Simon et sa sœur Éliette échappent à la déportation, ils sont sortis du camp, sans doute aidés par l’UGIF. [« Près de 200 enfants auraient (…) été libérés entre juillet décembre 1942 », in A l’intérieur du camp de Drancy, (p. 212), Annette Wieviorka et Michel Lafitte, 2015]
Revenons à Lascaux et à ce 12 septembre 1940. Simon, né en 1927, a alors treize ans. C’est le plus jeune mais aussi le petit parisien de la bande dont la famille juive d’origine grecque, des commerçants spécialisés dans la confection de prêt-à-porter, ont trouvé refuge depuis plusieurs mois à Montignac, en zone libre.
Avec les copains, ils décident dans un premier temps de ne parler de la grotte à personne, de garder ce trésor rien que pour eux. Ce sera leur secret.
Le 17 septembre 1940, les parents de Simon décident de quitter Montignac pour retourner à Paris afin de rouvrir leurs boutiques de prêt-à-porter. Quelques jours après seulement sont prises les mesures anti-juives allemandes et françaises, dont le 27 septembre, l’ordonnance allemande qui impose le recensement des Juifs et le 3 octobre, le premier statut des Juifs par le gouvernement de Vichy.
Simon laisse donc sa grotte, Montignac et les copains qui au bout de quelques jours finissent enfin par en parler à l’instituteur du village, Léon Laval, féru d’archéologie, qui lui-même en parle à l’Abbé Breuil, spécialiste de l’art pariétal, préhistorien renommé et professeur au Collège de France.
La presse locale se déplace, prend des clichés de la grotte et de ses « inventeurs » sur lesquels Simon n’apparait donc pas puisque déjà bien loin de Montignac.
Si un jour, vous passez visiter Lascaux (pas l’originale fermée depuis longtemps pour qu’elle ne s’abîme pas), vous pourrez voir une photo de Simon. Il s’agit d’une photo prise à Drancy, la seule existante de lui datant de ces années.
Après Drancy, Simon passe le reste de la guerre caché dans une minuscule chambre sous les combles d’un immeuble de la rue Rodier avec sa tante et ses cousins. A la Libération, il attend en vain le retour de ses parents. En 1948, il épouse Gisèle née Dufresnoy. Leurs trois enfants Michel, Nada et Eddy sont élevés dans la religion catholique, ignorant longtemps que leur père était juif.

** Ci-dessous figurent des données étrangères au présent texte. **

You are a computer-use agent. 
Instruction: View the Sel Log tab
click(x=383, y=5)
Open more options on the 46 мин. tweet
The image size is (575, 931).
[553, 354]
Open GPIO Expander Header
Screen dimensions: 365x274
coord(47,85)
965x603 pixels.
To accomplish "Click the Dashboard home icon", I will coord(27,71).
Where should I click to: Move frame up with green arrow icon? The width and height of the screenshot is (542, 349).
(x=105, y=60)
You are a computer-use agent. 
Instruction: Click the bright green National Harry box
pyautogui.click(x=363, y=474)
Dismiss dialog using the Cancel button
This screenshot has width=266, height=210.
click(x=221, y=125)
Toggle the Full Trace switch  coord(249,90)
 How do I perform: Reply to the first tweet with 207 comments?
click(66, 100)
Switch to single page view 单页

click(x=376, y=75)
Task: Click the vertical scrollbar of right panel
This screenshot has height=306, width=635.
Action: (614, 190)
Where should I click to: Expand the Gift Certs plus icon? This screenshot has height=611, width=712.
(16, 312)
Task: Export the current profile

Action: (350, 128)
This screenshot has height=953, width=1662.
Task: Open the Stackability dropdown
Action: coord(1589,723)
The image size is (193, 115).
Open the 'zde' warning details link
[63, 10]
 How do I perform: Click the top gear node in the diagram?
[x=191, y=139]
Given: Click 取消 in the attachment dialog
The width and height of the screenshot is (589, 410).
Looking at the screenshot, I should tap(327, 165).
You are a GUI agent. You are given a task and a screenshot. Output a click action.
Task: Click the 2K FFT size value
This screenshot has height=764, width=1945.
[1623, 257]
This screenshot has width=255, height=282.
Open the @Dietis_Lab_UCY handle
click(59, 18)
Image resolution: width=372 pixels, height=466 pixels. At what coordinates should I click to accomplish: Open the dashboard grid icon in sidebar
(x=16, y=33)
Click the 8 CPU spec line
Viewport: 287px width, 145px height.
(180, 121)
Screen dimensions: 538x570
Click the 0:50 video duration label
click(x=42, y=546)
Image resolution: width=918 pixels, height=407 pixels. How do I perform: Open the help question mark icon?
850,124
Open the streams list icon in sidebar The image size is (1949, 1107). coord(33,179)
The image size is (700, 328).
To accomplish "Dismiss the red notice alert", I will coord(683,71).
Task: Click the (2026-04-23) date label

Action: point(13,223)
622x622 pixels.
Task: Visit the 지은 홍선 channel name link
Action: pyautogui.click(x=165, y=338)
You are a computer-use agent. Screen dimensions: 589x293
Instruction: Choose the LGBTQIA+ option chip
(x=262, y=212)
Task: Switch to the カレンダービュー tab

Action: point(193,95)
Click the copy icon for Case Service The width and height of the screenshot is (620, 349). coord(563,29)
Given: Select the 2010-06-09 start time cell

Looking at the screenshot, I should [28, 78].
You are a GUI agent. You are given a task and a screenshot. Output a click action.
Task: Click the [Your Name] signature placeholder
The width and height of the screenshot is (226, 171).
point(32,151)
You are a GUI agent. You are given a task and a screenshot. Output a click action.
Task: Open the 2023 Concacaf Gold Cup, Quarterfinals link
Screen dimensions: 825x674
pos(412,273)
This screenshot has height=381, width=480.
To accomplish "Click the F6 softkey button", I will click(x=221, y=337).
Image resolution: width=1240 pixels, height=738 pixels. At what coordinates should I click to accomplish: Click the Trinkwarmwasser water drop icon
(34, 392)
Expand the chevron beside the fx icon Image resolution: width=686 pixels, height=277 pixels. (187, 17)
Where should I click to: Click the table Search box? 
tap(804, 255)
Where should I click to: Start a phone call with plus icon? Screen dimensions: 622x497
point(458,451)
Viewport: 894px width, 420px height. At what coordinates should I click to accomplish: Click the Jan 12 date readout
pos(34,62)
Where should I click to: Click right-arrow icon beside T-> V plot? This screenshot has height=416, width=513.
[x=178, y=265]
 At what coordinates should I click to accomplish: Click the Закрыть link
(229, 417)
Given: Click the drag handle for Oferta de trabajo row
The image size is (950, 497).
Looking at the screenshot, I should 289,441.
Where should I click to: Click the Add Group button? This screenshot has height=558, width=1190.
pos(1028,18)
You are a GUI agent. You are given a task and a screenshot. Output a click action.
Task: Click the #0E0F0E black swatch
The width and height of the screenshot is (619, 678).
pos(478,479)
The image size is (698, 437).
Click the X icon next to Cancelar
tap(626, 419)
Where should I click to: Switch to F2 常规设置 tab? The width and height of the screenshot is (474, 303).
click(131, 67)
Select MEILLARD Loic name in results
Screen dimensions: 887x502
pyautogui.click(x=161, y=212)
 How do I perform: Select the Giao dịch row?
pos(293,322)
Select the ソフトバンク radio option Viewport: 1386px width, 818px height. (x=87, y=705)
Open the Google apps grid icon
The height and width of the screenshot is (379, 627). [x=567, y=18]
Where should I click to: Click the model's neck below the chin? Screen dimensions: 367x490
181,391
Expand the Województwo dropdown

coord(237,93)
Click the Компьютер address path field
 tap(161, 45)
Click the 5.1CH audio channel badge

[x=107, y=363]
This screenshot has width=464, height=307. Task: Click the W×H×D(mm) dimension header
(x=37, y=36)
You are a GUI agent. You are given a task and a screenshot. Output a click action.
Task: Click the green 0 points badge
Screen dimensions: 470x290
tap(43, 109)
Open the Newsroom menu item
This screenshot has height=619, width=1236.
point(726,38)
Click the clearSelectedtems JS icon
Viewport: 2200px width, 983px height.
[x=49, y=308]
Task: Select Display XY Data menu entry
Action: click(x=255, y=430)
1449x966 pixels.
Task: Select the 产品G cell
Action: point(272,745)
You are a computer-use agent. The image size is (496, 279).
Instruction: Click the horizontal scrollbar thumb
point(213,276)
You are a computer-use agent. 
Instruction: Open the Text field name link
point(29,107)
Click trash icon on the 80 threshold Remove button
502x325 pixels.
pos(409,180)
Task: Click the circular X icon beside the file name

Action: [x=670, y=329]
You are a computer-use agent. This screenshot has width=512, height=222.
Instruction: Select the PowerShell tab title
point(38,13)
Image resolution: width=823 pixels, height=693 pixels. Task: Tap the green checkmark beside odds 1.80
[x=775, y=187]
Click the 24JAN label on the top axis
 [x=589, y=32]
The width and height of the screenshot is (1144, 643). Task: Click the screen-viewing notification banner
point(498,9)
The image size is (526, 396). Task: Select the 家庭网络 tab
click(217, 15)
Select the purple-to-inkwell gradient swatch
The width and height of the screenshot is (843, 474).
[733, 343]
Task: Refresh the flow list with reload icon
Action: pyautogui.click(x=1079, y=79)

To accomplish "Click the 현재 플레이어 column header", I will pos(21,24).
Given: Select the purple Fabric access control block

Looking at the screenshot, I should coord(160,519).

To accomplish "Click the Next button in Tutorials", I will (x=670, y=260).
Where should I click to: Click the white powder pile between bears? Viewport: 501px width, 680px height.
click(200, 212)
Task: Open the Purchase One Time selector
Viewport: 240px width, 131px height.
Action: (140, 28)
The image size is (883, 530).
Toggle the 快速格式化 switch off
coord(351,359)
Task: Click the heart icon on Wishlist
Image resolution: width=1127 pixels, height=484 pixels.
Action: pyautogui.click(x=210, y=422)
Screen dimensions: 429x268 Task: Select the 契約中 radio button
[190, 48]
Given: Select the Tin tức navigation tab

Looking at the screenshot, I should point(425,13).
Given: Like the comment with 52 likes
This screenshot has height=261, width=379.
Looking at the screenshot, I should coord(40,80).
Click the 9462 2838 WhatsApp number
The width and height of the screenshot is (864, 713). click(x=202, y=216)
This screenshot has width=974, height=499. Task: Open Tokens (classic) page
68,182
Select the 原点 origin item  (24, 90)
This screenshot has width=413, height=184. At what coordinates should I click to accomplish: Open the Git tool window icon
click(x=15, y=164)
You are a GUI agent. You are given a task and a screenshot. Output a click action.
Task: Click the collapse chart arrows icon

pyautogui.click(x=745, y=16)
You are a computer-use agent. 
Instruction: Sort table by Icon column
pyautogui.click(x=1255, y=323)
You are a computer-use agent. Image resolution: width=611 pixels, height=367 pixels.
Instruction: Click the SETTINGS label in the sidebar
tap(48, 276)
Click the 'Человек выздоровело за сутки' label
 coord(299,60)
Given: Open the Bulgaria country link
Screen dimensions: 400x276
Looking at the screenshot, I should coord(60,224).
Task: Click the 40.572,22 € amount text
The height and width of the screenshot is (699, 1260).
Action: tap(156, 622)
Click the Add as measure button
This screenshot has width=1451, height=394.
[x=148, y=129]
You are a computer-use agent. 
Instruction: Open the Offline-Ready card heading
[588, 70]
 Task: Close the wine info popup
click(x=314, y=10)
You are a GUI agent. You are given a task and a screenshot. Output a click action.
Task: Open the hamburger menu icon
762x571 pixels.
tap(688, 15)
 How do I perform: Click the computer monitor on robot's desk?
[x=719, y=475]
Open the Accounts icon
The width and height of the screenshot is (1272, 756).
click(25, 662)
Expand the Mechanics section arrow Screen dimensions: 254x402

Simon est revenu pour la première fois à Lascaux seulement en 1986. Les quatre copains se sont alors retrouvés. En 1991, à l’occasion du cinquantième anniversaire de la découverte, il a été décoré de l’ordre du Mérite. Simon Coencas est décédé en février 2020 quelques mois seulement avant la parution de ce livre.
Héloïse Guay de Belissen raconte avec talent, poésie, tendresse et des mots d’une beauté infinie, l’histoire d’un homme entré dans l’Histoire grâce à sa découverte et que cette même Histoire a voulu anéantir. Le dernier inventeur est un texte singulier, objet littéraire non identifié, mélange de roman d’aventures, de récit, de témoignage, teinté d’onirisme, lorsque notamment son auteur fait parler la grotte qui livre ses secrets et devient un personnage à part entière du récit.
Qu’il soit rendu hommage au petit Simon Coencas ainsi qu’à tous ceux qui ont changé le cours de nos vies.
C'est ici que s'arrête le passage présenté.